We describe and study a model for an Automated Online Recommendation System
(AORS) in which a user's preferences can be time-dependent and can also depend
on the history of past recommendations and play-outs. The three key features of
the model that makes it more realistic compared to existing models for
recommendation systems are (1) user preference is inherently latent, (2)
current recommendations can affect future preferences, and (3) it allows for
the development of learning algorithms with provable performance guarantees.
The problem is cast as an average-cost restless multi-armed bandit for a given
user, with an independent partially observable Markov decision process (POMDP)

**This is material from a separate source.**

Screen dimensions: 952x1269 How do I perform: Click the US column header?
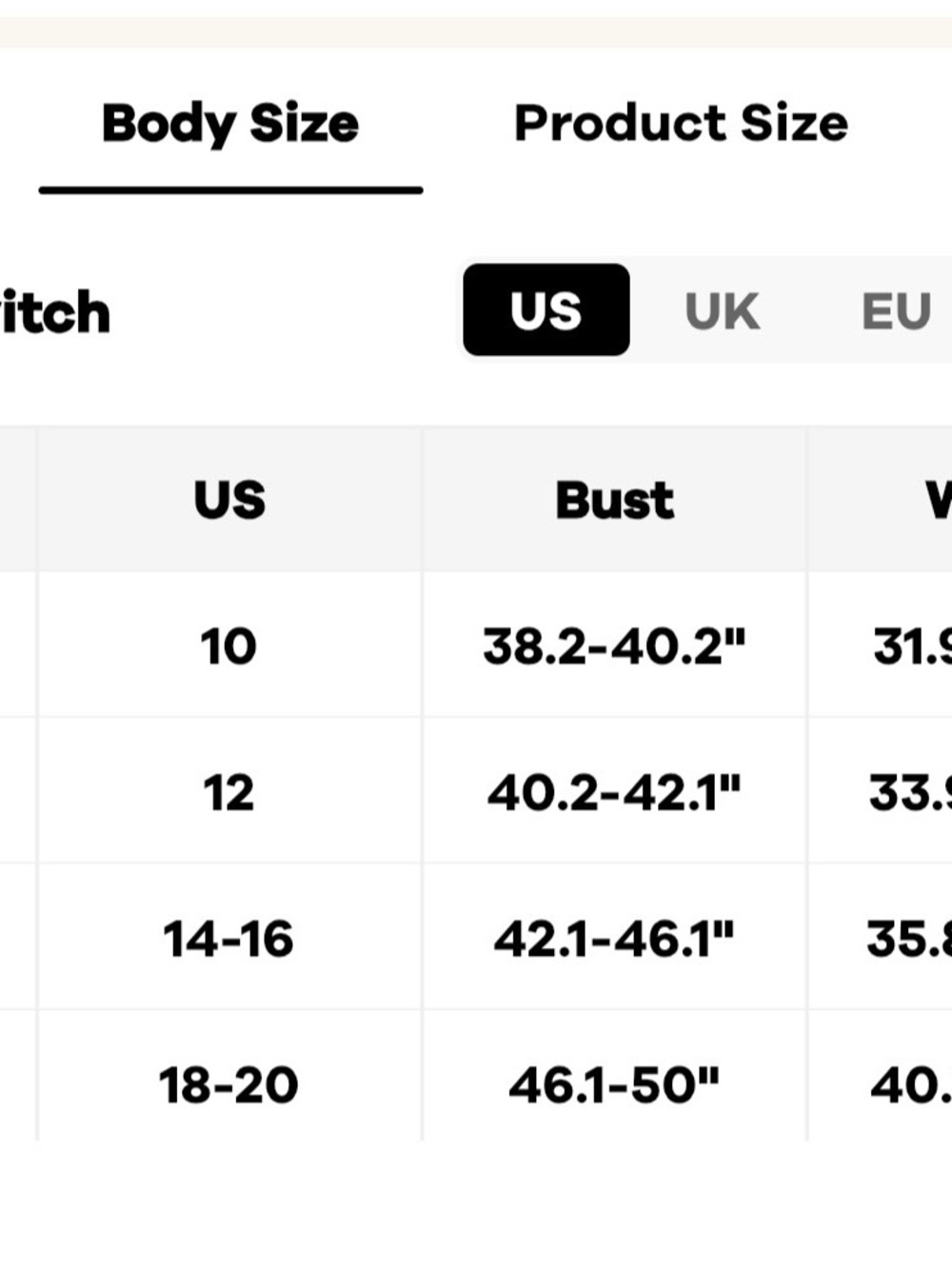[229, 500]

for each item of content. We analyze the POMDP for a single arm, describe its
structural properties, and characterize its optimal policy. We then develop a
Thompson sampling-based online reinforcement learning algorithm to learn the
parameters of the model and optimize utility from the binary responses of the
users to continuous recommendations. We then analyze the performance of the
learning algorithm and characterize the regret. Illustrative numerical results
and directions for extension to the restless hidden Markov multi-armed bandit
problem are also presented.

本文提出了一种自动在线推荐系统的模型，其中用户的喜好是时变的并且可以依赖于过去的推荐历史和玩出历史，通过使用基于 Thompson 采样的在线强化学习算法，该模型可以学习优化推荐效果，并具有可证明的性能保证。